En effet, elle se trouva bientôt dans une grande avenue de vieux chênes, et non loin de là, elle vit des
lavandières lavant du linge sur un étang.
Elle s’approcha d’elles et entendit une d’elles qui disait :
— « Ah, ça ! voici une chemise qui doit être ensorcelée ! Depuis deux ans j’essaie, à chaque
buée, d’enlever trois taches de sang qui sont dessus, et, j’ai beau faire, je n’en puis venir à bout ! »
La voyageuse, entendant ces paroles, s’approcha de la lavandière qui parlait ainsi, et lui dit
:
— « Confiez-moi un instant cette chemise, je vous prie ; je pense que je réussirai à enlever les
trois taches de sang. »
On lui donna la chemise, elle cracha sur les trois taches de sang, la trempa dans l’eau, frotta un peu
et aussitôt les trois taches disparurent.
— « Mille mercis », lui dit la lavandière. Notre maître est sur le point de se marier, et il
sera heureux de voir les trois taches de sang parties, car c’est sa plus belle chemise. »

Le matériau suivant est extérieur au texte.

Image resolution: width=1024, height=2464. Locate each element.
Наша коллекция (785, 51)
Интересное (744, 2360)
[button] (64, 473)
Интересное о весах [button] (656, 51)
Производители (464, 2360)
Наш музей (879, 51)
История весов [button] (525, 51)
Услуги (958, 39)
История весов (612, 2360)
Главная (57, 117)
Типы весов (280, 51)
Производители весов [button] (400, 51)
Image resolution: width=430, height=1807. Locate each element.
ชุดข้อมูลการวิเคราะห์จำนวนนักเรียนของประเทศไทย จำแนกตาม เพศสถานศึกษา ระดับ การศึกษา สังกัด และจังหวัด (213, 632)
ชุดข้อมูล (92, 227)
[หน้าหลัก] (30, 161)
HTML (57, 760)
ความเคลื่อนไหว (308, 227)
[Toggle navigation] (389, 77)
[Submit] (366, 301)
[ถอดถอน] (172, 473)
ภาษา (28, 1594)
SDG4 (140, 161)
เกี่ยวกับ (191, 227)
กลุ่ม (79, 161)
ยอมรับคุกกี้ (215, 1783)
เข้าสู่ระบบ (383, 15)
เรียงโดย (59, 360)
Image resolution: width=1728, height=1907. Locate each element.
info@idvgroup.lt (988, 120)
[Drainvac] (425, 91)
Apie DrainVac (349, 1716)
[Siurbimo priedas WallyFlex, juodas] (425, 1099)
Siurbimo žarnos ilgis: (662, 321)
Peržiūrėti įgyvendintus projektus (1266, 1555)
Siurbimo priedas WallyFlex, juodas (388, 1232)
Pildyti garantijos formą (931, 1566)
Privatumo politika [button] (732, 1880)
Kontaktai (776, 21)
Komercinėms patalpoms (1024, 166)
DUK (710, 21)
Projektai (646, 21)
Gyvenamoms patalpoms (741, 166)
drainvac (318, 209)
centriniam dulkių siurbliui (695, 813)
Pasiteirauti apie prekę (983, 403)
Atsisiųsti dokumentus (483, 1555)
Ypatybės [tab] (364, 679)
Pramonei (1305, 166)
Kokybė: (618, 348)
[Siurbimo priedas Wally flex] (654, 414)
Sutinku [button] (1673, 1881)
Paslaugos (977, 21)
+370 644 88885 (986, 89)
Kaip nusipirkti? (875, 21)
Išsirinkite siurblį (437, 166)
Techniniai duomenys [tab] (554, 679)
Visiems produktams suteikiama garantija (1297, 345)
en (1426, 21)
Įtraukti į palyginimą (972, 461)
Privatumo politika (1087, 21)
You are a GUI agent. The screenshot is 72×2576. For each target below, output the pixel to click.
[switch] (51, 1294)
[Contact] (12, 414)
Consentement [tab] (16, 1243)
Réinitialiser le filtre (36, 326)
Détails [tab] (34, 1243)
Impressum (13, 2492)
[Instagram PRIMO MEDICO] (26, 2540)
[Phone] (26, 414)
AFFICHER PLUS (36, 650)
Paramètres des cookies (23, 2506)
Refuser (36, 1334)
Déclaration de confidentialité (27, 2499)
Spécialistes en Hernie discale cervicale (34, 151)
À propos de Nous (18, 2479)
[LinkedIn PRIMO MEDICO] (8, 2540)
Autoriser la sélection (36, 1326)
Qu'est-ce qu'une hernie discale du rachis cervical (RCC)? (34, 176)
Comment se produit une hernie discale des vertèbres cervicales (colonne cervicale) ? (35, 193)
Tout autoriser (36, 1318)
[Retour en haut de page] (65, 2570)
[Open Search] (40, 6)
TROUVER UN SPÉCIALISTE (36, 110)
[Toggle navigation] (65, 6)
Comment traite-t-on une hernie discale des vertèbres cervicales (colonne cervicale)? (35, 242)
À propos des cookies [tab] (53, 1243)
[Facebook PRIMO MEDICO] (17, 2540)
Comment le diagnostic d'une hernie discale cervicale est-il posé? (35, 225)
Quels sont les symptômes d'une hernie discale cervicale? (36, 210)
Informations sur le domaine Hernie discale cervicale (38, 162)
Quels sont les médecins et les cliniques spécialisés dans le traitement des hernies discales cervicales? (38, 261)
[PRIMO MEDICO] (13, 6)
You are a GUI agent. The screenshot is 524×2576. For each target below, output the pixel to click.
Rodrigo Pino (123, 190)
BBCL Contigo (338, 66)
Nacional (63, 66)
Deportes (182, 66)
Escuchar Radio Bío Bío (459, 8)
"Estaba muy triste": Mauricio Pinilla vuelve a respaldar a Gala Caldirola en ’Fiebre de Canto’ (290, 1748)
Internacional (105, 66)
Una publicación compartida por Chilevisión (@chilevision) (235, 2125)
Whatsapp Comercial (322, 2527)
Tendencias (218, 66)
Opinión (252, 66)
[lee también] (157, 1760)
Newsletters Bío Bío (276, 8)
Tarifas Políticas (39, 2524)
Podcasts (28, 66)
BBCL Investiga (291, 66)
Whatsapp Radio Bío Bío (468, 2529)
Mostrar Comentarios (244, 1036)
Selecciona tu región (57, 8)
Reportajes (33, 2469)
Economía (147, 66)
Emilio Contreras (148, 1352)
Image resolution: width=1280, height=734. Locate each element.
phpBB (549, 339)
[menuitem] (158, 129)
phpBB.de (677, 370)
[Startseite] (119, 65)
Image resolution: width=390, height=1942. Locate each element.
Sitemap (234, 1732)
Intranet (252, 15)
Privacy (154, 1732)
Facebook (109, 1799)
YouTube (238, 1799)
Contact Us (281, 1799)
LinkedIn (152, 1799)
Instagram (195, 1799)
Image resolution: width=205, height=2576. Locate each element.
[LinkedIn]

— « Je voudrais bien trouver de l’occupation dans la maison de votre
maître. »
— « La gardeuse de moutons est partie, ces jours derniers, et elle n’est pas encore remplacée.
Venez avec moi et je vous recommanderai. »
Elle fut reçue comme gardeuse de moutons.
Tous les jours, elle conduisait son troupeau dans un grand bois, qui entourait le château, et souvent elle voyait son mari qui venait s’y promener avec la jeune princesse qui devait être sa femme.
Son cœur battait plus fort, quand elle le voyait ; mais, elle n’osait pas parler.
Elle avait toujours ses trois boules d’or, et souvent, pour se désennuyer, elle s’amusait à jouer aux
boules.
Un jour, la jeune princesse remarqua ses boules d’or, et elle dit à sa suivante :
— « Voyez ! voyez ! les belles boules d’or qu’a cette fille ! Allez lui demander de m’en vendre
une. »
La suivante alla trouver la bergère et lui dit :
— « Les belles boules d’or que vous avez là, bergère ! Voudriez-vous en vendre une à la princesse,
ma maîtresse ? »
— « Je ne vendrai pas mes boules ; je n’ai pas d’autre passe-temps, dans ma
solitude. »
— « Bah ! vous êtes déraisonnable. Voyez comme vos habits sont en mauvais état. Vendez une de vos
boules à ma maîtresse et elle vous paiera bien, et vous pourrez vous habiller proprement. »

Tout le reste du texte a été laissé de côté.